> TEXT BLOCK

------------

Monday, November 12, 2007

Same Storm, Different Systems

By Caleb T. Maupin
Published Nov 11, 2007 9:02 PM

Heart-breaking stories are coming out of the Dominican Republic and Haiti about people washed away in floods caused by Hurricane Noel.

More than 100 people are estimated to have died in the Dominican Republic. A man in Piedra Blanca saw his 70-year-old mother swept away in a rush of water. Another man tried to get away from his car when it stalled but was swallowed by the flood.

The Associated Press described how the civil defense force of the Dominican Republic, combined with countless volunteers, tried to evacuate people from the path of the deadly hurricane but did not have enough boats. Civilians desperately volunteered their boats to the heroic effort to save people from the natural disaster.

The estimated deaths are even higher for Haiti: 140. People were simply not evacuated in time and were consumed by floods and mudslides.

In Cuba, however, the story was different. Although the island was struck harshly, not a single Cuban lost their life to the hurricane.

ABC News described how the Revolutionary Armed Forces went door to door, to every home in the path of the hurricane, and evacuated those within. All were accounted for.
Some 30,000 people were evacuated with speed and efficiency.

What makes Cuba different? Its socialist government, which has been able to allocate resources and carry out a plan to protect the people in the event of a natural disaster.

In the Dominican Republic, however, attempts at social change were squashed. When the people in 1962 elected a popular reformer named Juan Bosch, he was overthrown in a bloody U.S.-backed coup. In 1965, when the coup regime appeared in danger of being toppled, the U.S. sent 42,000 Marines to occupy the country. The forces of U.S. capitalism have kept their grip on the Dominican Republic ever since.

In Haiti, it has been similar. The U.S. has backed dictators there to keep the rule of Wall Street in effect. Francois Duvalier, and later his son Jean-Claude Duvalier, ruled by terror, suppressing all who challenged capitalism and injustice. In 2004, the popularly elected President Jean-Bertrand Aristide was physically kidnapped by U.S. personnel and sent into exile. (See http://www.workers.org/.)

But in Cuba a revolution against the U.S.-backed dictator Fulgencio Batista succeeded in 1959. Now the factories, farms and banks are publicly owned, rather than in the hands of foreign corporations and their henchmen. This enables the government to prioritize people, not profits.
In Venezuela, President Hugo Chávez is attempting to build a socialist economy. He has already volunteered to assist the people of the Dominican Republic and Haiti. According to El Universal, a Latin American news agency, Simon Bolivar Taskforces are already being sent to the Dominican Republic from Venezuela to help rebuild.

Chavez has said his goal is a society “based in solidarity, fraternity, love, justice, liberty and equality.” As the people rebuild after the hurricane in Cuba, the Dominican Republic and Haiti, the system of socialism has proven it can save lives in a crisis.

------------

> RECORDS PROVIDED
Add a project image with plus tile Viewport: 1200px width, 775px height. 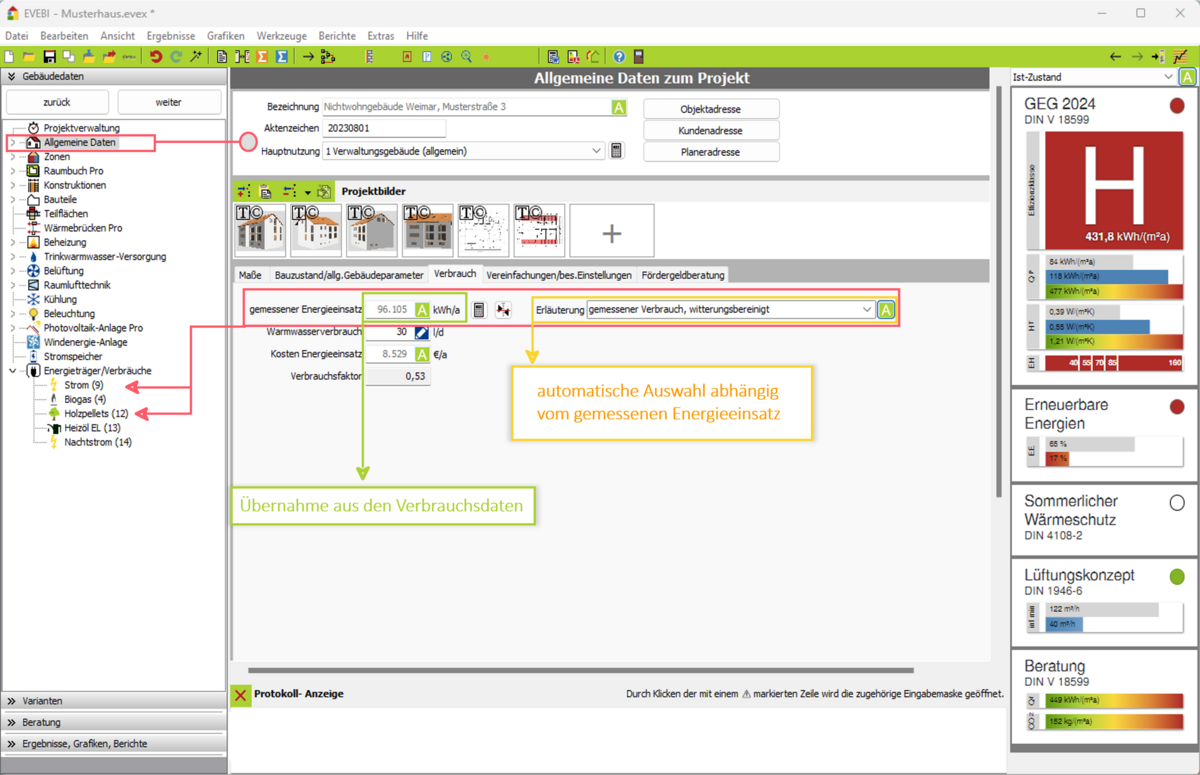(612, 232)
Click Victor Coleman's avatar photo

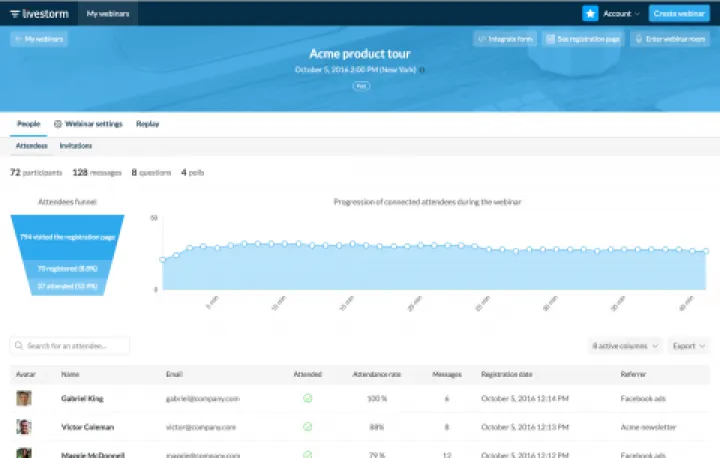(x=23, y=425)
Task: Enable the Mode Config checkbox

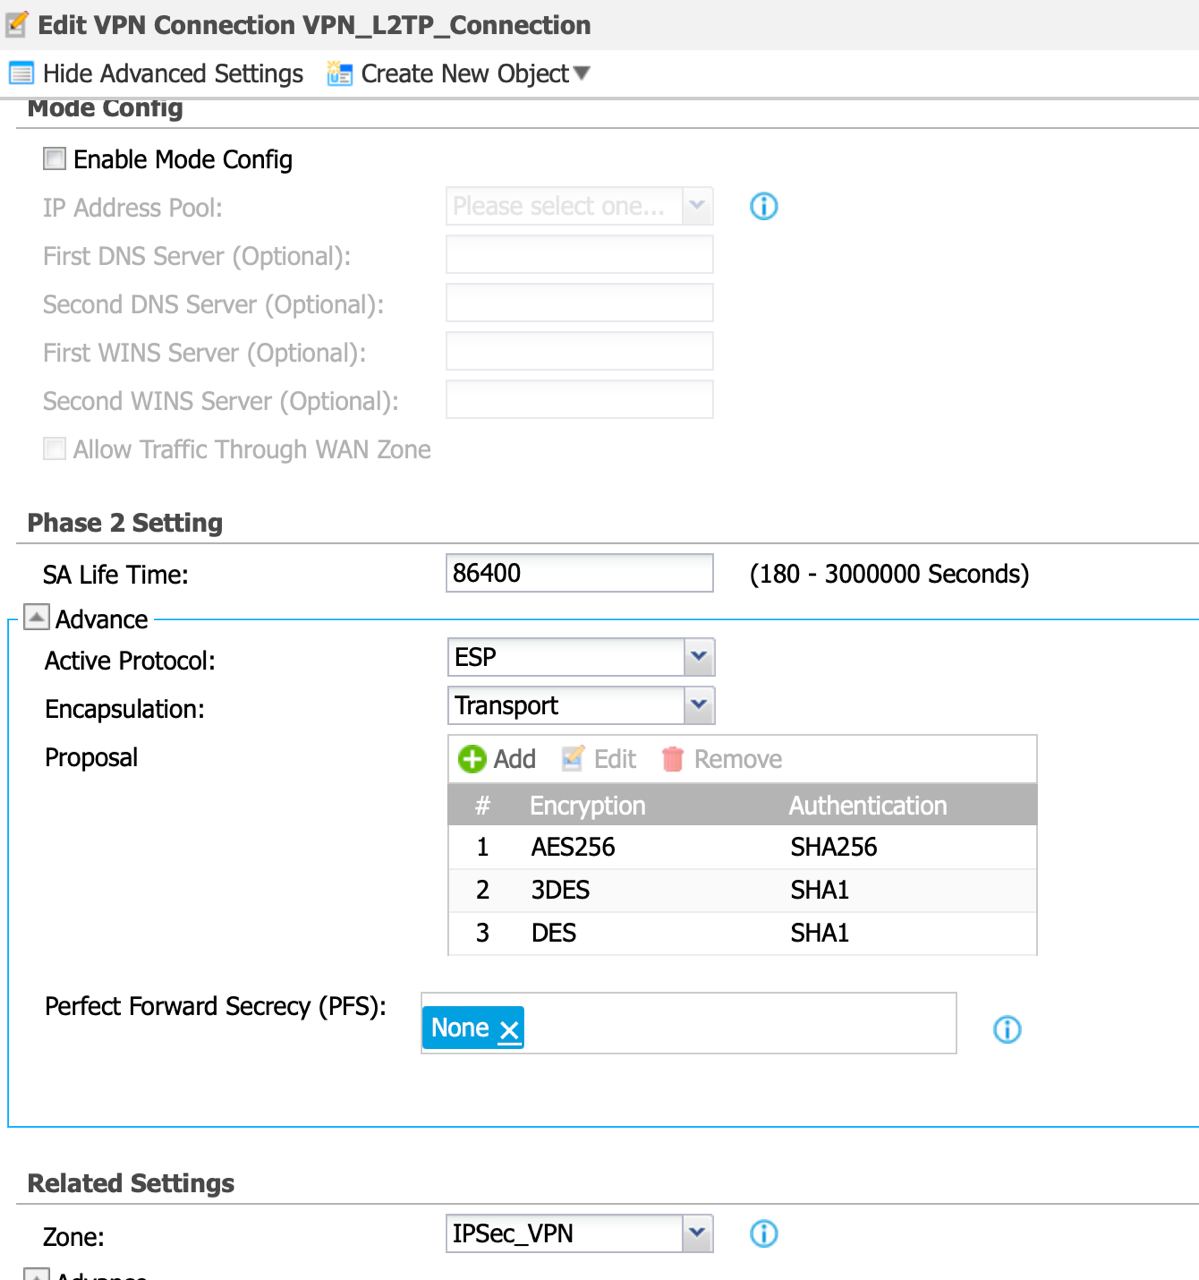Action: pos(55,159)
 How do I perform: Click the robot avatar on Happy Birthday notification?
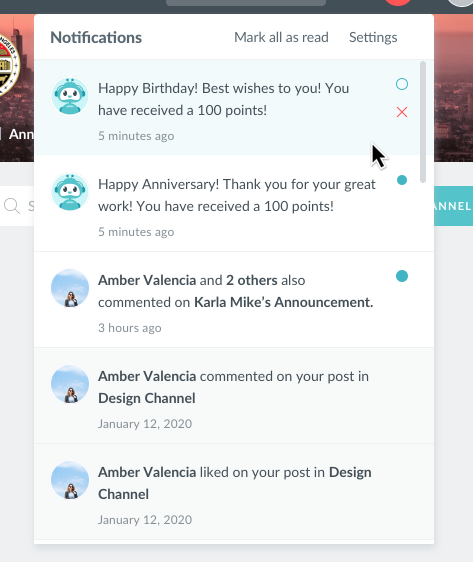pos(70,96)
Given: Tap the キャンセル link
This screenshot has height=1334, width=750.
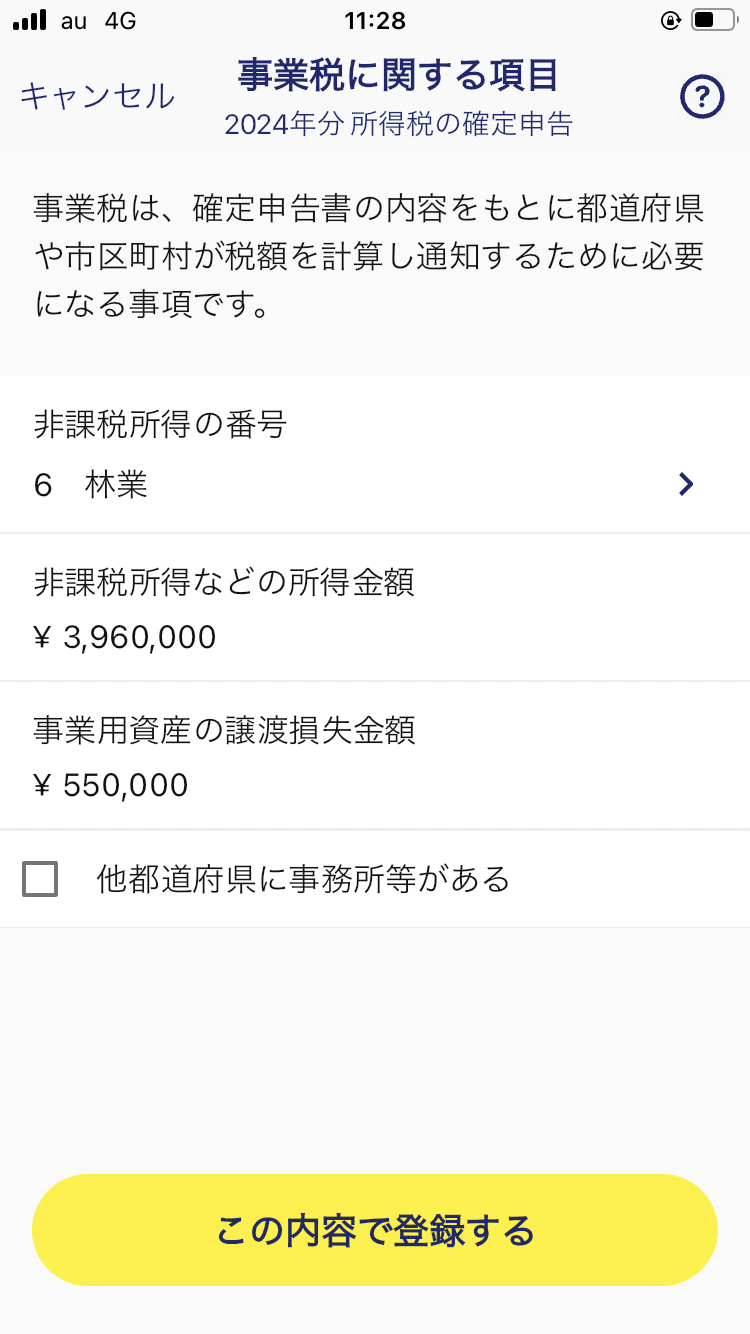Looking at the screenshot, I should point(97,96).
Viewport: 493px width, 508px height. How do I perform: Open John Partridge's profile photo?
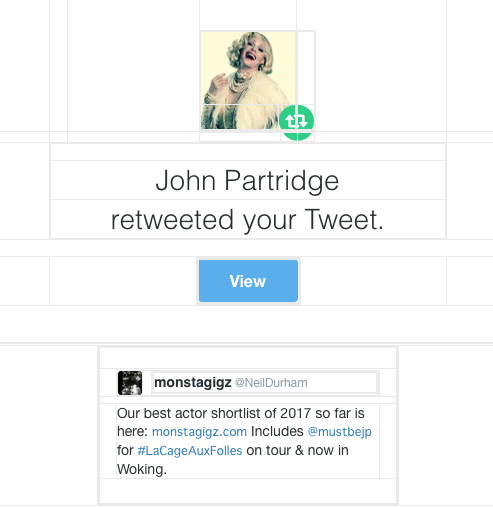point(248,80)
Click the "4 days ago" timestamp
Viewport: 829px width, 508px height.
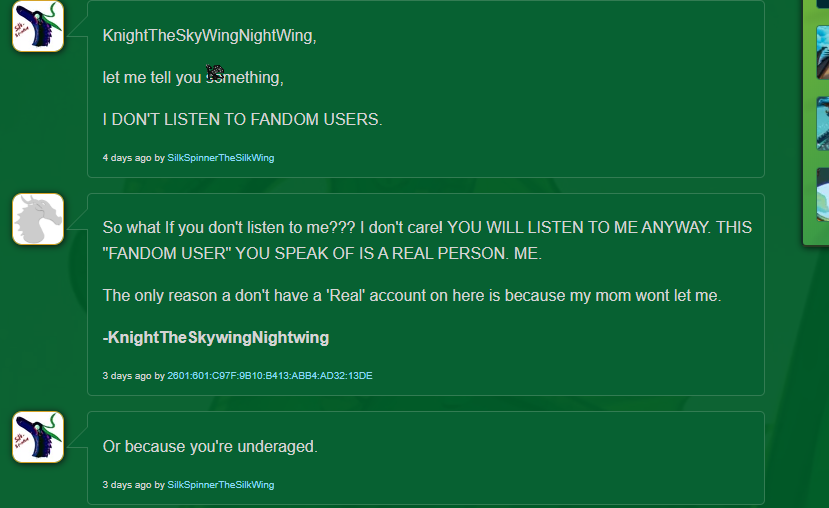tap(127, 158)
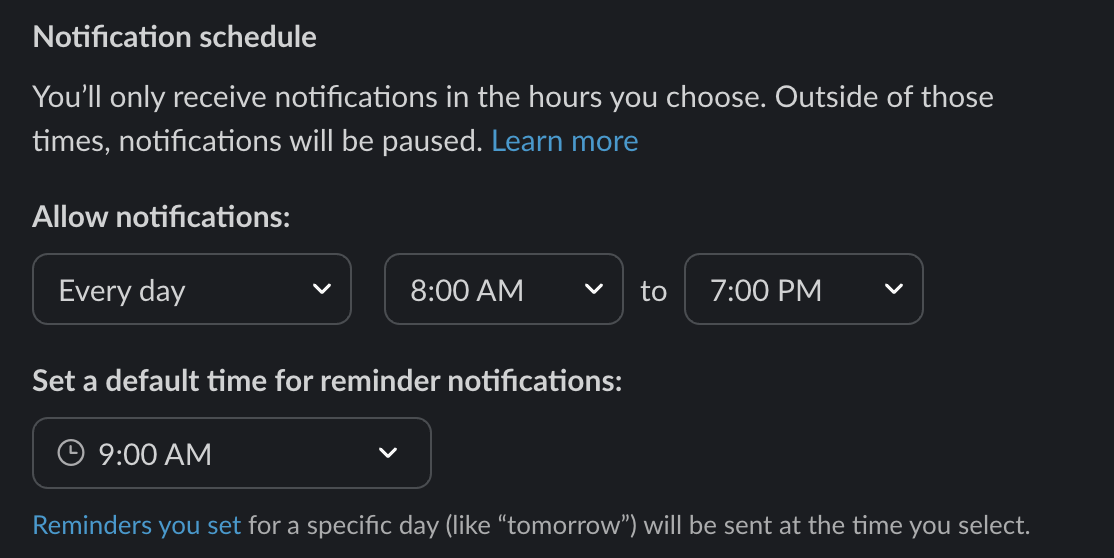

------------

> WHAT TO PRODUCE
Print, word for word, the portion of the Hurricane Noel article starting at "In Haiti, it" and ending at "people, not profits.".

> SOLUTION TO THIS EXERCISE
In Haiti, it has been similar. The U.S. has backed dictators there to keep the rule of Wall Street in effect. Francois Duvalier, and later his son Jean-Claude Duvalier, ruled by terror, suppressing all who challenged capitalism and injustice. In 2004, the popularly elected President Jean-Bertrand Aristide was physically kidnapped by U.S. personnel and sent into exile. (See http://www.workers.org/.)

But in Cuba a revolution against the U.S.-backed dictator Fulgencio Batista succeeded in 1959. Now the factories, farms and banks are publicly owned, rather than in the hands of foreign corporations and their henchmen. This enables the government to prioritize people, not profits.